> [Prompt]
The response should consist of the records that follow, printed exactly.
- - -
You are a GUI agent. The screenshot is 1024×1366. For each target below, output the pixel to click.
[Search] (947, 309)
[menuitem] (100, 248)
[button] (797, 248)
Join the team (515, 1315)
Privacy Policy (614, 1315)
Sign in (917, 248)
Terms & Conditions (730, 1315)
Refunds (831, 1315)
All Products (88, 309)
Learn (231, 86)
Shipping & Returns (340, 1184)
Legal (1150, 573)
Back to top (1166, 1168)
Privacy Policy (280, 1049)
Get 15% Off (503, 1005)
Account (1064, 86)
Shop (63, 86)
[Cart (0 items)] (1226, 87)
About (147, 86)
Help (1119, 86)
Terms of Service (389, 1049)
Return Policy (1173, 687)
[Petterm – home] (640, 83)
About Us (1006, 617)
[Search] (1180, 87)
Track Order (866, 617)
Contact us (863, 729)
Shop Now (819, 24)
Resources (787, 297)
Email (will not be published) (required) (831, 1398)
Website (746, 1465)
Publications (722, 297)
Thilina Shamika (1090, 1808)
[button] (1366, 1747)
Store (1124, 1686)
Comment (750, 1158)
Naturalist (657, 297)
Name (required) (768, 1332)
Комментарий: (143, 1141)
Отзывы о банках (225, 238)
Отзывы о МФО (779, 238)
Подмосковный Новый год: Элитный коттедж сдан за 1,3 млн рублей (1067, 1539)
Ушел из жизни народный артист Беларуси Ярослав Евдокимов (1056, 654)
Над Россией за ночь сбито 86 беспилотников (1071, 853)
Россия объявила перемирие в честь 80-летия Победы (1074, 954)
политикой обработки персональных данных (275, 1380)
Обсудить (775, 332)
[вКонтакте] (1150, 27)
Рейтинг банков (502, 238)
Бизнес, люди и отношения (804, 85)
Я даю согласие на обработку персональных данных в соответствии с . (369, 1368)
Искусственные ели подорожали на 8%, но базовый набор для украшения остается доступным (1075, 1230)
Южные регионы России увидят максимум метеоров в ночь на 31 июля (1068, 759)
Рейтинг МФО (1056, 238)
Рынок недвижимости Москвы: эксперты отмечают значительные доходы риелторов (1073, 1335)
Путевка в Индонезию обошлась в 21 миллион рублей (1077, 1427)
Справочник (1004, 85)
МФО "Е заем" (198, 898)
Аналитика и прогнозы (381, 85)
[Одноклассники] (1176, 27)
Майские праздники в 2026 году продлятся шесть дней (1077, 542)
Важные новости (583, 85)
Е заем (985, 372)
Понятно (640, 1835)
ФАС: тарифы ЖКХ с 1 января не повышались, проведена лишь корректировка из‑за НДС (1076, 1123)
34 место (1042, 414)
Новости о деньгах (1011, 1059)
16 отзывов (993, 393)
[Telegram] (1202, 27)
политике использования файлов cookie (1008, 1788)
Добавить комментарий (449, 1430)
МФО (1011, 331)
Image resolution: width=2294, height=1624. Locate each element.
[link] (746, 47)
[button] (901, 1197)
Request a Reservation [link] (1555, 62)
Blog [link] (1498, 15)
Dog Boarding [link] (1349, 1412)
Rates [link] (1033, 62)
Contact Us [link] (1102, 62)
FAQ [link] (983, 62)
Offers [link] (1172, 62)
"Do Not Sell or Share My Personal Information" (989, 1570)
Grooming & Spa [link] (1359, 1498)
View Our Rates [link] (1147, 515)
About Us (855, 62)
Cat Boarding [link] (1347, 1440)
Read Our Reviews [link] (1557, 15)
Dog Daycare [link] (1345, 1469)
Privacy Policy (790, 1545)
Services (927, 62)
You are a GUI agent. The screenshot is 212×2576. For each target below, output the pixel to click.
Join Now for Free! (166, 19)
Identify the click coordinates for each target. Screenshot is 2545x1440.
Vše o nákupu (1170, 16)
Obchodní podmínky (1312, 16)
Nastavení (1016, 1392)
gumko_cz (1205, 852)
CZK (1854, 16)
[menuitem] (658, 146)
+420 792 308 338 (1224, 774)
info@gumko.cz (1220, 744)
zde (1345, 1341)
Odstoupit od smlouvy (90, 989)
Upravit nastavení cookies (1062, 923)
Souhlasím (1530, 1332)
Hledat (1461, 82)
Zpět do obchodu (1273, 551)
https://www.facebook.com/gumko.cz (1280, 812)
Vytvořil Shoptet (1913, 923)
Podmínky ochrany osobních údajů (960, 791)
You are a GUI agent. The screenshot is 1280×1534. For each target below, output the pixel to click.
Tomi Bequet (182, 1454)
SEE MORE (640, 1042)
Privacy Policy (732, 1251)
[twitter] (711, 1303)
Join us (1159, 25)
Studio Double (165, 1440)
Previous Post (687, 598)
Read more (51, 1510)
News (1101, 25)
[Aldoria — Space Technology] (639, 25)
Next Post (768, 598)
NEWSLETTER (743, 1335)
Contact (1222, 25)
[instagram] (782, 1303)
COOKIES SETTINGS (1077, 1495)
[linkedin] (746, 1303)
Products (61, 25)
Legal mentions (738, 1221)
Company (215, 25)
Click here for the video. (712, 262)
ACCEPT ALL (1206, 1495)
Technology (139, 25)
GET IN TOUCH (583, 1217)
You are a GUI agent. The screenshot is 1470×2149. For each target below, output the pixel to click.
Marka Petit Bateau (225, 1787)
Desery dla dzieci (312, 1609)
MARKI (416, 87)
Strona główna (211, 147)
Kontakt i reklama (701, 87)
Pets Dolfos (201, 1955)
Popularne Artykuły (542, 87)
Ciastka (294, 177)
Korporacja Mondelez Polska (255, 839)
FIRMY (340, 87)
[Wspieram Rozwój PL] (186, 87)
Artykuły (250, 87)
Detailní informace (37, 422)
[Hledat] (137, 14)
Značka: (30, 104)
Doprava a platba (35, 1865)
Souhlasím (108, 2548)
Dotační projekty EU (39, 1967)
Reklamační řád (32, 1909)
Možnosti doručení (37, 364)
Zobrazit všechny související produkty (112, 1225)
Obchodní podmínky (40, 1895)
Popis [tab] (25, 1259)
- - -
> [Solution for this task]
You are a GUI agent. The screenshot is 1024×1366. For each target below, output the pixel to click.
[Search] (947, 309)
[menuitem] (100, 248)
[button] (797, 248)
Join the team (515, 1315)
Privacy Policy (614, 1315)
Sign in (917, 248)
Terms & Conditions (730, 1315)
Refunds (831, 1315)
All Products (88, 309)
Learn (231, 86)
Shipping & Returns (340, 1184)
Legal (1150, 573)
Back to top (1166, 1168)
Privacy Policy (280, 1049)
Get 15% Off (503, 1005)
Account (1064, 86)
Shop (63, 86)
[Cart (0 items)] (1226, 87)
About (147, 86)
Help (1119, 86)
Terms of Service (389, 1049)
Return Policy (1173, 687)
[Petterm – home] (640, 83)
About Us (1006, 617)
[Search] (1180, 87)
Track Order (866, 617)
Contact us (863, 729)
Shop Now (819, 24)
Resources (787, 297)
Email (will not be published) (required) (831, 1398)
Website (746, 1465)
Publications (722, 297)
Thilina Shamika (1090, 1808)
[button] (1366, 1747)
Store (1124, 1686)
Comment (750, 1158)
Naturalist (657, 297)
Name (required) (768, 1332)
Комментарий: (143, 1141)
Отзывы о банках (225, 238)
Отзывы о МФО (779, 238)
Подмосковный Новый год: Элитный коттедж сдан за 1,3 млн рублей (1067, 1539)
Ушел из жизни народный артист Беларуси Ярослав Евдокимов (1056, 654)
Над Россией за ночь сбито 86 беспилотников (1071, 853)
Россия объявила перемирие в честь 80-летия Победы (1074, 954)
политикой обработки персональных данных (275, 1380)
Обсудить (775, 332)
[вКонтакте] (1150, 27)
Рейтинг банков (502, 238)
Бизнес, люди и отношения (804, 85)
Я даю согласие на обработку персональных данных в соответствии с . (369, 1368)
Искусственные ели подорожали на 8%, но базовый набор для украшения остается доступным (1075, 1230)
Южные регионы России увидят максимум метеоров в ночь на 31 июля (1068, 759)
Рейтинг МФО (1056, 238)
Рынок недвижимости Москвы: эксперты отмечают значительные доходы риелторов (1073, 1335)
Путевка в Индонезию обошлась в 21 миллион рублей (1077, 1427)
Справочник (1004, 85)
МФО "Е заем" (198, 898)
Аналитика и прогнозы (381, 85)
[Одноклассники] (1176, 27)
Майские праздники в 2026 году продлятся шесть дней (1077, 542)
Важные новости (583, 85)
Е заем (985, 372)
Понятно (640, 1835)
ФАС: тарифы ЖКХ с 1 января не повышались, проведена лишь корректировка из‑за НДС (1076, 1123)
34 место (1042, 414)
Новости о деньгах (1011, 1059)
16 отзывов (993, 393)
[Telegram] (1202, 27)
политике использования файлов cookie (1008, 1788)
Добавить комментарий (449, 1430)
МФО (1011, 331)
Image resolution: width=2294, height=1624. Locate each element.
[link] (746, 47)
[button] (901, 1197)
Request a Reservation [link] (1555, 62)
Blog [link] (1498, 15)
Dog Boarding [link] (1349, 1412)
Rates [link] (1033, 62)
Contact Us [link] (1102, 62)
FAQ [link] (983, 62)
Offers [link] (1172, 62)
"Do Not Sell or Share My Personal Information" (989, 1570)
Grooming & Spa [link] (1359, 1498)
View Our Rates [link] (1147, 515)
About Us (855, 62)
Cat Boarding [link] (1347, 1440)
Read Our Reviews [link] (1557, 15)
Dog Daycare [link] (1345, 1469)
Privacy Policy (790, 1545)
Services (927, 62)
You are a GUI agent. The screenshot is 212×2576. For each target below, output the pixel to click.
Join Now for Free! (166, 19)
Identify the click coordinates for each target. Screenshot is 2545x1440.
Vše o nákupu (1170, 16)
Obchodní podmínky (1312, 16)
Nastavení (1016, 1392)
gumko_cz (1205, 852)
CZK (1854, 16)
[menuitem] (658, 146)
+420 792 308 338 (1224, 774)
info@gumko.cz (1220, 744)
zde (1345, 1341)
Odstoupit od smlouvy (90, 989)
Upravit nastavení cookies (1062, 923)
Souhlasím (1530, 1332)
Hledat (1461, 82)
Zpět do obchodu (1273, 551)
https://www.facebook.com/gumko.cz (1280, 812)
Vytvořil Shoptet (1913, 923)
Podmínky ochrany osobních údajů (960, 791)
You are a GUI agent. The screenshot is 1280×1534. For each target below, output the pixel to click.
Tomi Bequet (182, 1454)
SEE MORE (640, 1042)
Privacy Policy (732, 1251)
[twitter] (711, 1303)
Join us (1159, 25)
Studio Double (165, 1440)
Previous Post (687, 598)
Read more (51, 1510)
News (1101, 25)
[Aldoria — Space Technology] (639, 25)
Next Post (768, 598)
NEWSLETTER (743, 1335)
Contact (1222, 25)
[instagram] (782, 1303)
COOKIES SETTINGS (1077, 1495)
[linkedin] (746, 1303)
Products (61, 25)
Legal mentions (738, 1221)
Company (215, 25)
Click here for the video. (712, 262)
ACCEPT ALL (1206, 1495)
Technology (139, 25)
GET IN TOUCH (583, 1217)
You are a GUI agent. The screenshot is 1470×2149. For each target below, output the pixel to click.
Marka Petit Bateau (225, 1787)
Desery dla dzieci (312, 1609)
MARKI (416, 87)
Strona główna (211, 147)
Kontakt i reklama (701, 87)
Pets Dolfos (201, 1955)
Popularne Artykuły (542, 87)
Ciastka (294, 177)
Korporacja Mondelez Polska (255, 839)
FIRMY (340, 87)
[Wspieram Rozwój PL] (186, 87)
Artykuły (250, 87)
Detailní informace (37, 422)
[Hledat] (137, 14)
Značka: (30, 104)
Doprava a platba (35, 1865)
Souhlasím (108, 2548)
Dotační projekty EU (39, 1967)
Reklamační řád (32, 1909)
Možnosti doručení (37, 364)
Zobrazit všechny související produkty (112, 1225)
Obchodní podmínky (40, 1895)
Popis [tab] (25, 1259)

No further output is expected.